Problem statement:
Word for word, restate every entry shown below.

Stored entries

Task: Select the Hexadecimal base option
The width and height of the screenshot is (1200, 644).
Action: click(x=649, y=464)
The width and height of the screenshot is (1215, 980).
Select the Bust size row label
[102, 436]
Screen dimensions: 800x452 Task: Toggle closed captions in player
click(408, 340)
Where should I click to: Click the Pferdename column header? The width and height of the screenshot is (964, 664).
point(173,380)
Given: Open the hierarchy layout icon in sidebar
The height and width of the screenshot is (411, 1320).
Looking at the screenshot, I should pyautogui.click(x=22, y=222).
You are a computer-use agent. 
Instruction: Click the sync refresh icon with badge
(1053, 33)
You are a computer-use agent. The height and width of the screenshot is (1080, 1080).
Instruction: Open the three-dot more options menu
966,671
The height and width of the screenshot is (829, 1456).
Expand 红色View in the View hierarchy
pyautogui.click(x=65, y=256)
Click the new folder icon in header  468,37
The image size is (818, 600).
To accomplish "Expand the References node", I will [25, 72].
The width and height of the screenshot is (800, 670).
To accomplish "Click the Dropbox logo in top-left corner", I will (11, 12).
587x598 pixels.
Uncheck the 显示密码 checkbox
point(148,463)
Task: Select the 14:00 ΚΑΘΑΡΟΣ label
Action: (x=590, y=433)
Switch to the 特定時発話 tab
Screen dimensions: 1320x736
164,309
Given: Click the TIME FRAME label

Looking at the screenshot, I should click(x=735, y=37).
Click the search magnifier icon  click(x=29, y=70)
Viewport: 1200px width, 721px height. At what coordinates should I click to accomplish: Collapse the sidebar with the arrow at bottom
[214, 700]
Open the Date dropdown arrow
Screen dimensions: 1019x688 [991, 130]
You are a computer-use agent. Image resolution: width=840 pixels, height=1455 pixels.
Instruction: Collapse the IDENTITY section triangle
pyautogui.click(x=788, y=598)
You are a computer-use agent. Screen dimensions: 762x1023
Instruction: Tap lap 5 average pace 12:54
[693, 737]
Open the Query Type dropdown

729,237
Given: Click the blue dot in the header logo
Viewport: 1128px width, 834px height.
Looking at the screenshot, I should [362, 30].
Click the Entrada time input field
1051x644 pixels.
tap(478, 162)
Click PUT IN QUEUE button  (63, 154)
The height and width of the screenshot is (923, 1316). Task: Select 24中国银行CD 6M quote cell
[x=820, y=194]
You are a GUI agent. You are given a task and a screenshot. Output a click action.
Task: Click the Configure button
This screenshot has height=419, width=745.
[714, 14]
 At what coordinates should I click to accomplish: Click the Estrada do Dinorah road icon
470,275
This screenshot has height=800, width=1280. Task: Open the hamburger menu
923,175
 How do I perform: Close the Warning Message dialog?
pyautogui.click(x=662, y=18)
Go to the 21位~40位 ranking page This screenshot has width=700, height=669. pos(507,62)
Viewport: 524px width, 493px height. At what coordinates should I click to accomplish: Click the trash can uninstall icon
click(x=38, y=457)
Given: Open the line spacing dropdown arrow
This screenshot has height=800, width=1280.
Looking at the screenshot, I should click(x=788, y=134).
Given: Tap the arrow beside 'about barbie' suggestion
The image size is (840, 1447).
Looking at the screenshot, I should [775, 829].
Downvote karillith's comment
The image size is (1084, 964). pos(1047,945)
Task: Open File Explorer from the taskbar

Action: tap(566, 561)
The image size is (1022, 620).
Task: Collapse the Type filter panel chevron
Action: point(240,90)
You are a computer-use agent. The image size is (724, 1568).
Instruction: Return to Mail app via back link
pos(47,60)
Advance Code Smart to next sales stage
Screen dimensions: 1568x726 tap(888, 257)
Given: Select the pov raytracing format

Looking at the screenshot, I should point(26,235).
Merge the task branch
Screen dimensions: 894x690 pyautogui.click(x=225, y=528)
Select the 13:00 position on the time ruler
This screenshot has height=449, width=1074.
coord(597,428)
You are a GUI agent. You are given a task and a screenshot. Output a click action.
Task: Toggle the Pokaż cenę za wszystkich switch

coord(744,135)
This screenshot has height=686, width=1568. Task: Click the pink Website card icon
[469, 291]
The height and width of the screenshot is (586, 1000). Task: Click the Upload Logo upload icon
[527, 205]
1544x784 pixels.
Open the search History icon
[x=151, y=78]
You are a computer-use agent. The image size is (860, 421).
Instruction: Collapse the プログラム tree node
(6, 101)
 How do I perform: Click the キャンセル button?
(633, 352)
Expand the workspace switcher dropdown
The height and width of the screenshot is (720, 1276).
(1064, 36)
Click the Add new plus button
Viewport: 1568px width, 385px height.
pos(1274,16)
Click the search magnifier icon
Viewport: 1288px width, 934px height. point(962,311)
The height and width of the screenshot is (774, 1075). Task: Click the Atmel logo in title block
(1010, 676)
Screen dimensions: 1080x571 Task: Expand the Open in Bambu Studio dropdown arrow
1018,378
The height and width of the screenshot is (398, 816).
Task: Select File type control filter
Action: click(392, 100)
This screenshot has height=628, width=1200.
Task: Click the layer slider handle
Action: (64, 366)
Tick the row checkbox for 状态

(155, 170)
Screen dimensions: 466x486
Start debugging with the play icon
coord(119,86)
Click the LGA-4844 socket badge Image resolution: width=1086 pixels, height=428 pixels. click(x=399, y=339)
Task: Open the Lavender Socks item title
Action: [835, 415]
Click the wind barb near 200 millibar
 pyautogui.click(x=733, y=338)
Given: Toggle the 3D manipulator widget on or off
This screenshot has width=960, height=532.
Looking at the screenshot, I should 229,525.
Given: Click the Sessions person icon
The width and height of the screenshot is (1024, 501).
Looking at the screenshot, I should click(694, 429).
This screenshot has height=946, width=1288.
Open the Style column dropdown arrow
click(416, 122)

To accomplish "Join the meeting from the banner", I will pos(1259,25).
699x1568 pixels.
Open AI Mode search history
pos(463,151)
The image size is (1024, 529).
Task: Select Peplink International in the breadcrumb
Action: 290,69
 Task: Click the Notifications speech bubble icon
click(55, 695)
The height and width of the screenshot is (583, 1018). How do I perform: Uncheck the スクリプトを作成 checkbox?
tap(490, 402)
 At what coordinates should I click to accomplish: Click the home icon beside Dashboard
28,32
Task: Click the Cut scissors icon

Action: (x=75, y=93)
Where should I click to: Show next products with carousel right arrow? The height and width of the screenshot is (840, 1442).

Result below:
Task: Select the Hexadecimal base option
The width and height of the screenshot is (1200, 644).
Action: click(x=649, y=464)
The width and height of the screenshot is (1215, 980).
Select the Bust size row label
[102, 436]
Screen dimensions: 800x452 Task: Toggle closed captions in player
click(408, 340)
Where should I click to: Click the Pferdename column header? The width and height of the screenshot is (964, 664).
point(173,380)
Given: Open the hierarchy layout icon in sidebar
The height and width of the screenshot is (411, 1320).
Looking at the screenshot, I should pyautogui.click(x=22, y=222).
You are a computer-use agent. 
Instruction: Click the sync refresh icon with badge
(1053, 33)
You are a computer-use agent. The height and width of the screenshot is (1080, 1080).
Instruction: Open the three-dot more options menu
966,671
The height and width of the screenshot is (829, 1456).
Expand 红色View in the View hierarchy
pyautogui.click(x=65, y=256)
Click the new folder icon in header  468,37
The image size is (818, 600).
To accomplish "Expand the References node", I will [25, 72].
The width and height of the screenshot is (800, 670).
To accomplish "Click the Dropbox logo in top-left corner", I will (11, 12).
587x598 pixels.
Uncheck the 显示密码 checkbox
point(148,463)
Task: Select the 14:00 ΚΑΘΑΡΟΣ label
Action: (x=590, y=433)
Switch to the 特定時発話 tab
Screen dimensions: 1320x736
164,309
Given: Click the TIME FRAME label

Looking at the screenshot, I should click(x=735, y=37).
Click the search magnifier icon  click(x=29, y=70)
Viewport: 1200px width, 721px height. At what coordinates should I click to accomplish: Collapse the sidebar with the arrow at bottom
[214, 700]
Open the Date dropdown arrow
Screen dimensions: 1019x688 [991, 130]
You are a computer-use agent. Image resolution: width=840 pixels, height=1455 pixels.
Instruction: Collapse the IDENTITY section triangle
pyautogui.click(x=788, y=598)
You are a computer-use agent. Screen dimensions: 762x1023
Instruction: Tap lap 5 average pace 12:54
[693, 737]
Open the Query Type dropdown

729,237
Given: Click the blue dot in the header logo
Viewport: 1128px width, 834px height.
Looking at the screenshot, I should [362, 30].
Click the Entrada time input field
1051x644 pixels.
tap(478, 162)
Click PUT IN QUEUE button  (63, 154)
The height and width of the screenshot is (923, 1316). Task: Select 24中国银行CD 6M quote cell
[x=820, y=194]
You are a GUI agent. You are given a task and a screenshot. Output a click action.
Task: Click the Configure button
This screenshot has height=419, width=745.
[714, 14]
 At what coordinates should I click to accomplish: Click the Estrada do Dinorah road icon
470,275
This screenshot has height=800, width=1280. Task: Open the hamburger menu
923,175
 How do I perform: Close the Warning Message dialog?
pyautogui.click(x=662, y=18)
Go to the 21位~40位 ranking page This screenshot has width=700, height=669. pos(507,62)
Viewport: 524px width, 493px height. At what coordinates should I click to accomplish: Click the trash can uninstall icon
click(x=38, y=457)
Given: Open the line spacing dropdown arrow
This screenshot has height=800, width=1280.
Looking at the screenshot, I should click(x=788, y=134).
Given: Tap the arrow beside 'about barbie' suggestion
The image size is (840, 1447).
Looking at the screenshot, I should [775, 829].
Downvote karillith's comment
The image size is (1084, 964). pos(1047,945)
Task: Open File Explorer from the taskbar

Action: tap(566, 561)
The image size is (1022, 620).
Task: Collapse the Type filter panel chevron
Action: point(240,90)
You are a computer-use agent. The image size is (724, 1568).
Instruction: Return to Mail app via back link
pos(47,60)
Advance Code Smart to next sales stage
Screen dimensions: 1568x726 tap(888, 257)
Given: Select the pov raytracing format

Looking at the screenshot, I should point(26,235).
Merge the task branch
Screen dimensions: 894x690 pyautogui.click(x=225, y=528)
Select the 13:00 position on the time ruler
This screenshot has height=449, width=1074.
coord(597,428)
You are a GUI agent. You are given a task and a screenshot. Output a click action.
Task: Toggle the Pokaż cenę za wszystkich switch

coord(744,135)
This screenshot has height=686, width=1568. Task: Click the pink Website card icon
[469, 291]
The height and width of the screenshot is (586, 1000). Task: Click the Upload Logo upload icon
[527, 205]
1544x784 pixels.
Open the search History icon
[x=151, y=78]
You are a computer-use agent. The image size is (860, 421).
Instruction: Collapse the プログラム tree node
(6, 101)
 How do I perform: Click the キャンセル button?
(633, 352)
Expand the workspace switcher dropdown
The height and width of the screenshot is (720, 1276).
(1064, 36)
Click the Add new plus button
Viewport: 1568px width, 385px height.
pos(1274,16)
Click the search magnifier icon
Viewport: 1288px width, 934px height. point(962,311)
The height and width of the screenshot is (774, 1075). Task: Click the Atmel logo in title block
(1010, 676)
Screen dimensions: 1080x571 Task: Expand the Open in Bambu Studio dropdown arrow
1018,378
The height and width of the screenshot is (398, 816).
Task: Select File type control filter
Action: click(392, 100)
This screenshot has height=628, width=1200.
Task: Click the layer slider handle
Action: (64, 366)
Tick the row checkbox for 状态

(155, 170)
Screen dimensions: 466x486
Start debugging with the play icon
coord(119,86)
Click the LGA-4844 socket badge Image resolution: width=1086 pixels, height=428 pixels. click(x=399, y=339)
Task: Open the Lavender Socks item title
Action: [835, 415]
Click the wind barb near 200 millibar
 pyautogui.click(x=733, y=338)
Given: Toggle the 3D manipulator widget on or off
This screenshot has width=960, height=532.
Looking at the screenshot, I should 229,525.
Given: Click the Sessions person icon
The width and height of the screenshot is (1024, 501).
Looking at the screenshot, I should click(694, 429).
This screenshot has height=946, width=1288.
Open the Style column dropdown arrow
click(416, 122)

To accomplish "Join the meeting from the banner", I will pos(1259,25).
699x1568 pixels.
Open AI Mode search history
pos(463,151)
The image size is (1024, 529).
Task: Select Peplink International in the breadcrumb
Action: 290,69
 Task: Click the Notifications speech bubble icon
click(55, 695)
The height and width of the screenshot is (583, 1018). How do I perform: Uncheck the スクリプトを作成 checkbox?
tap(490, 402)
 At what coordinates should I click to accomplish: Click the home icon beside Dashboard
28,32
Task: Click the Cut scissors icon

Action: (x=75, y=93)
Where should I click to: Show next products with carousel right arrow? The height and width of the screenshot is (840, 1442).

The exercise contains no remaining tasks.